Discriminative Keyword Spotting
Venue
Automatic Speech and Speaker Recognition: Large Margin and Kernel Methods, Wiley (2009)
Publication Year
2009
Authors
David Grangier, Joseph Keshet, Samy Bengio
BibTeX
Abstract
This chapter introduces a discriminative method for detecting and spotting keywords
in spoken utterances. Given a word represented as a sequence of phonemes and a
spoken utterance, the keyword spotter predicts the best time span of the phoneme
sequence in the spoken utterance along with a confidence. If the prediction
confidence is above certain level the keyword is declared to be spoken in the
utterance within the predicted time span, otherwise the keyword is declared as not
spoken. The problem of keyword spotting training is formulated as a discriminative
task where the model parameters are chosen so the utterance in which the keyword is
spoken would have higher confidence than any other spoken utterance in which the
keyword is not spoken. It is shown theoretically and empirically that the proposed
training method resulted with a high area under the receiver operating (ROC) (ROC)

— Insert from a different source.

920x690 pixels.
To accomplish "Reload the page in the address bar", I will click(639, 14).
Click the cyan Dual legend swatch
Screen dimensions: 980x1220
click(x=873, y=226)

curve, the most common measure to evaluate keyword spotters. We present an
iterative algorithm to train the keyword spotter efficiently. The proposed approach
contrasts with standard spotting strategies based on HMMs, for which the training
procedure does not maximize a loss directly related to the spotting performance.
Several experiments performed on TIMIT and WSJ corpora show the advantage of our
approach over HMM-based alternatives.